The Bill, which cleared the Rajya Sabha in August 2016, was discussed for two hours on Friday, with Shashi Tharoor leading from the Congress and Heena Gavit leading from the BJP. On Monday, time was extended for the Bill to pass, and it received a total of seven hours of discussion.

“This is a model legislation as far as this parliament is concerned. I am saying so because we have seen how the Finance Bill has been approved by this house,” said N.K. Premachandran in the house. Speaking to The Wire after parliament, the sole MP from the Revolutionary Socialist Party said, “Here, a detailed scrutiny was done both inside and outside the government. But the Finance Bill was introduced through the backdoor, with nearly 35 other legislations being amended in it. This is only to avoid scrutiny. This is a comparative study.”

The Mental Healthcare Bill, 2016, received bipartisan support. “We have received many amendments, but none that are against the spirit of what we have already drafted,” said Union health minister J.P. Nadda in parliament. He acknowledged the contributions from members across parties.

==*==

**What needs to be done**
Copy the passage about the parliamentary debate on the Mental Healthcare Bill in full, word for word.

**Extracted entries**
==*==

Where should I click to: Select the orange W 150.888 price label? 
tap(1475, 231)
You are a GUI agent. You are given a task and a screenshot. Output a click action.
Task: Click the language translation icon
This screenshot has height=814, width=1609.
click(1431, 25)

==*==

**Answer space**
The Bill, which cleared the Rajya Sabha in August 2016, was discussed for two hours on Friday, with Shashi Tharoor leading from the Congress and Heena Gavit leading from the BJP. On Monday, time was extended for the Bill to pass, and it received a total of seven hours of discussion.

“This is a model legislation as far as this parliament is concerned. I am saying so because we have seen how the Finance Bill has been approved by this house,” said N.K. Premachandran in the house. Speaking to The Wire after parliament, the sole MP from the Revolutionary Socialist Party said, “Here, a detailed scrutiny was done both inside and outside the government. But the Finance Bill was introduced through the backdoor, with nearly 35 other legislations being amended in it. This is only to avoid scrutiny. This is a comparative study.”

The Mental Healthcare Bill, 2016, received bipartisan support. “We have received many amendments, but none that are against the spirit of what we have already drafted,” said Union health minister J.P. Nadda in parliament. He acknowledged the contributions from members across parties.